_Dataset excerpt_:
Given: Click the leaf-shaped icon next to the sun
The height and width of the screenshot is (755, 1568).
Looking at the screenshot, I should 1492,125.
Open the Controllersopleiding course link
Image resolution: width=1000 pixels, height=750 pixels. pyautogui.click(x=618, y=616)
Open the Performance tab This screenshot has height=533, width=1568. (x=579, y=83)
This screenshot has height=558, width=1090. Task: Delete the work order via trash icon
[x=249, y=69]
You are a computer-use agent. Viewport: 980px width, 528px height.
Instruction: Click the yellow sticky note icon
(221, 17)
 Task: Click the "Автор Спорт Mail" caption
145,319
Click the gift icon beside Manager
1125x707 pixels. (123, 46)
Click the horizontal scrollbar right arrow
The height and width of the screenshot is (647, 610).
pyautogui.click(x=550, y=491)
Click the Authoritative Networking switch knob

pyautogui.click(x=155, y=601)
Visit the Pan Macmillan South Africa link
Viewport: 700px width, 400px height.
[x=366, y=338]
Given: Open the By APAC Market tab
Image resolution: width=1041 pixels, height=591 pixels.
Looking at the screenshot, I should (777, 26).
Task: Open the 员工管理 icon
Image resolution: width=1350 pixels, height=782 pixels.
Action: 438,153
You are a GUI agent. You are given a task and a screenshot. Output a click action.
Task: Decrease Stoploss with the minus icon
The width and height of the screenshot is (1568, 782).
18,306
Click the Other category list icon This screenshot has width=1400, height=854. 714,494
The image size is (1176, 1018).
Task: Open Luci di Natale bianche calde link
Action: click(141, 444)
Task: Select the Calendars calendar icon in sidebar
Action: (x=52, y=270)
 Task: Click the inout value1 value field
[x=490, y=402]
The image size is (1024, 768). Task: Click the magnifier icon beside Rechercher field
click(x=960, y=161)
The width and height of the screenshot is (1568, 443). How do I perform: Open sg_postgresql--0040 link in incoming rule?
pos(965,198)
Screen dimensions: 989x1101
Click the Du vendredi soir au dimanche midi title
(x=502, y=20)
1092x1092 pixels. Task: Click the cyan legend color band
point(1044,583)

_Exercise_: Write out every one of the lines above, word for word and in the same order.

_Complete response_:
Given: Click the leaf-shaped icon next to the sun
The height and width of the screenshot is (755, 1568).
Looking at the screenshot, I should 1492,125.
Open the Controllersopleiding course link
Image resolution: width=1000 pixels, height=750 pixels. pyautogui.click(x=618, y=616)
Open the Performance tab This screenshot has height=533, width=1568. (x=579, y=83)
This screenshot has height=558, width=1090. Task: Delete the work order via trash icon
[x=249, y=69]
You are a computer-use agent. Viewport: 980px width, 528px height.
Instruction: Click the yellow sticky note icon
(221, 17)
 Task: Click the "Автор Спорт Mail" caption
145,319
Click the gift icon beside Manager
1125x707 pixels. (123, 46)
Click the horizontal scrollbar right arrow
The height and width of the screenshot is (647, 610).
pyautogui.click(x=550, y=491)
Click the Authoritative Networking switch knob

pyautogui.click(x=155, y=601)
Visit the Pan Macmillan South Africa link
Viewport: 700px width, 400px height.
[x=366, y=338]
Given: Open the By APAC Market tab
Image resolution: width=1041 pixels, height=591 pixels.
Looking at the screenshot, I should (777, 26).
Task: Open the 员工管理 icon
Image resolution: width=1350 pixels, height=782 pixels.
Action: 438,153
You are a GUI agent. You are given a task and a screenshot. Output a click action.
Task: Decrease Stoploss with the minus icon
The width and height of the screenshot is (1568, 782).
18,306
Click the Other category list icon This screenshot has width=1400, height=854. 714,494
The image size is (1176, 1018).
Task: Open Luci di Natale bianche calde link
Action: click(141, 444)
Task: Select the Calendars calendar icon in sidebar
Action: (x=52, y=270)
 Task: Click the inout value1 value field
[x=490, y=402]
The image size is (1024, 768). Task: Click the magnifier icon beside Rechercher field
click(x=960, y=161)
The width and height of the screenshot is (1568, 443). How do I perform: Open sg_postgresql--0040 link in incoming rule?
pos(965,198)
Screen dimensions: 989x1101
Click the Du vendredi soir au dimanche midi title
(x=502, y=20)
1092x1092 pixels. Task: Click the cyan legend color band
point(1044,583)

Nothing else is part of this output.